EXCERPTED DATA —
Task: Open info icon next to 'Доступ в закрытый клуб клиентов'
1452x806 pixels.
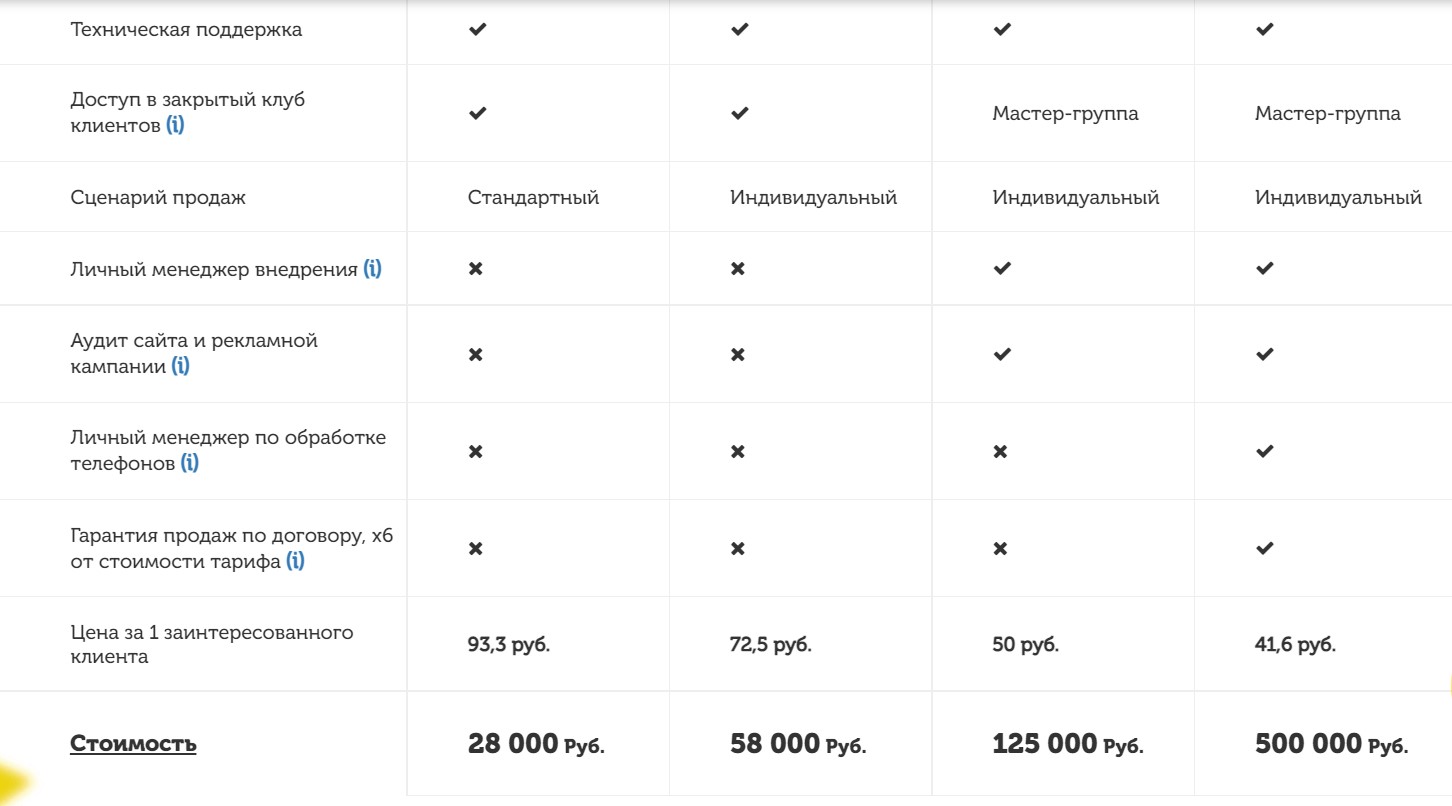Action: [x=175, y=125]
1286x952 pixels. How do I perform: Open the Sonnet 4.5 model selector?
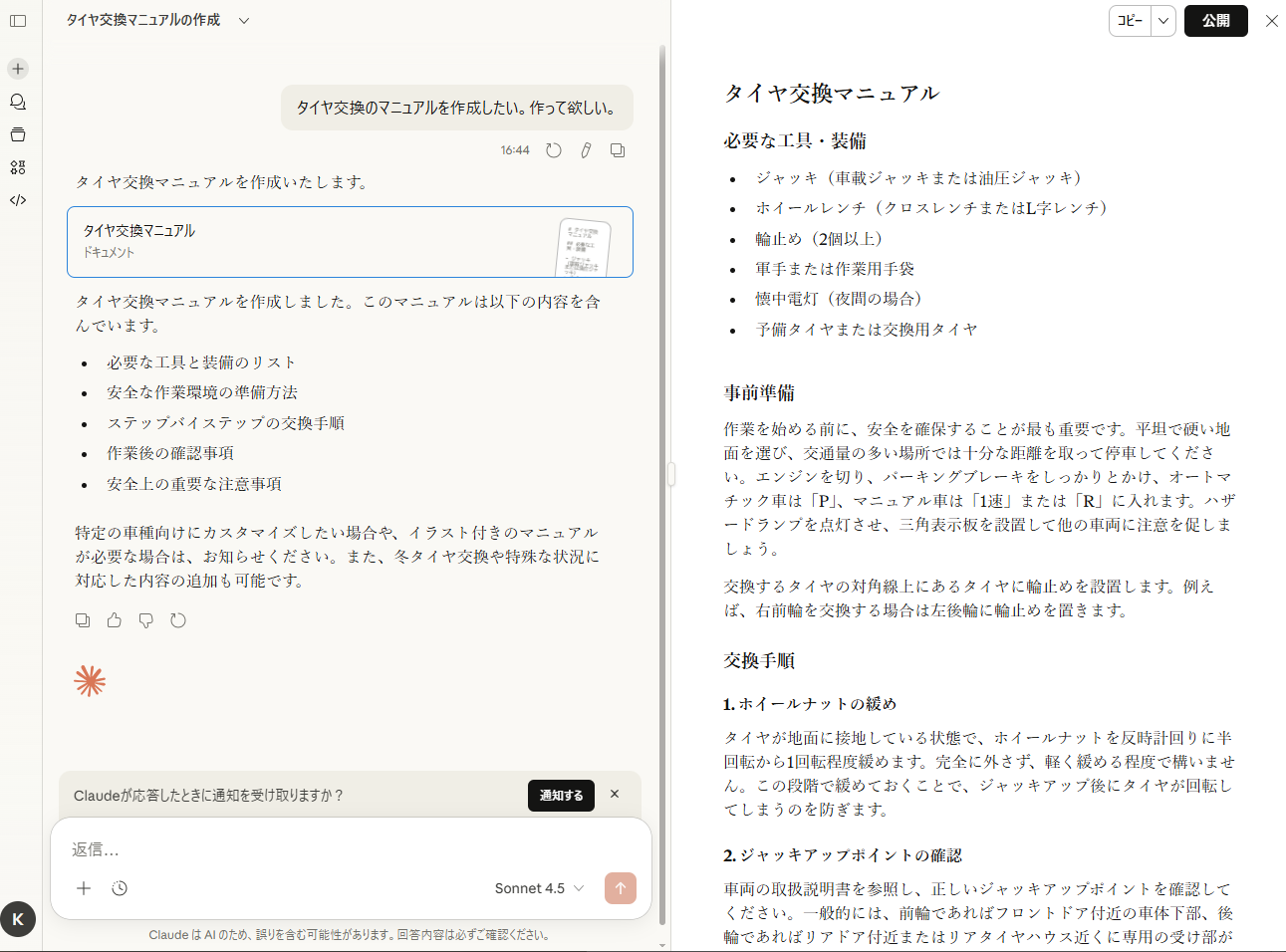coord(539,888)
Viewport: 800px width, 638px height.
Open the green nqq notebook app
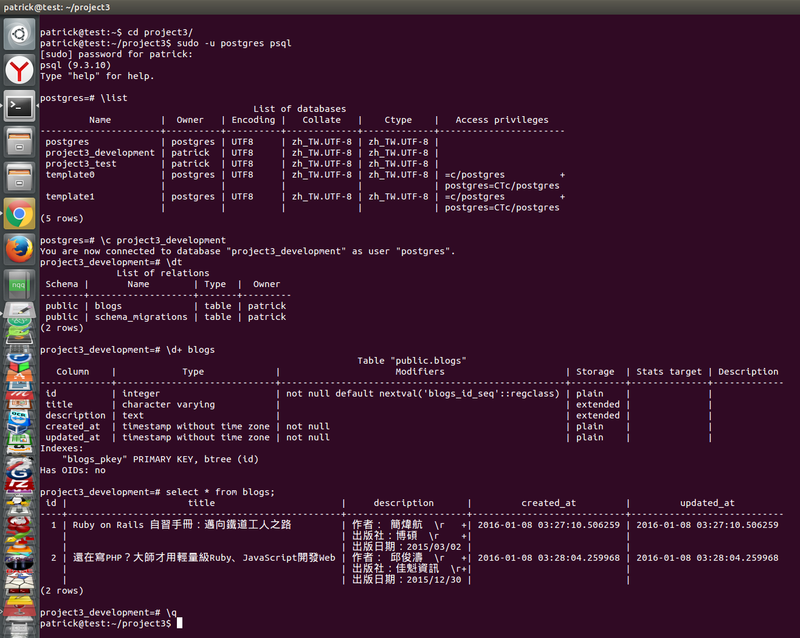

TASK PROMPT — Reproduce every record verbatim, please. Omit the images.

ANSWER —
Task: Open info icon next to 'Доступ в закрытый клуб клиентов'
1452x806 pixels.
Action: [x=175, y=125]
1286x952 pixels. How do I perform: Open the Sonnet 4.5 model selector?
coord(539,888)
Viewport: 800px width, 638px height.
Open the green nqq notebook app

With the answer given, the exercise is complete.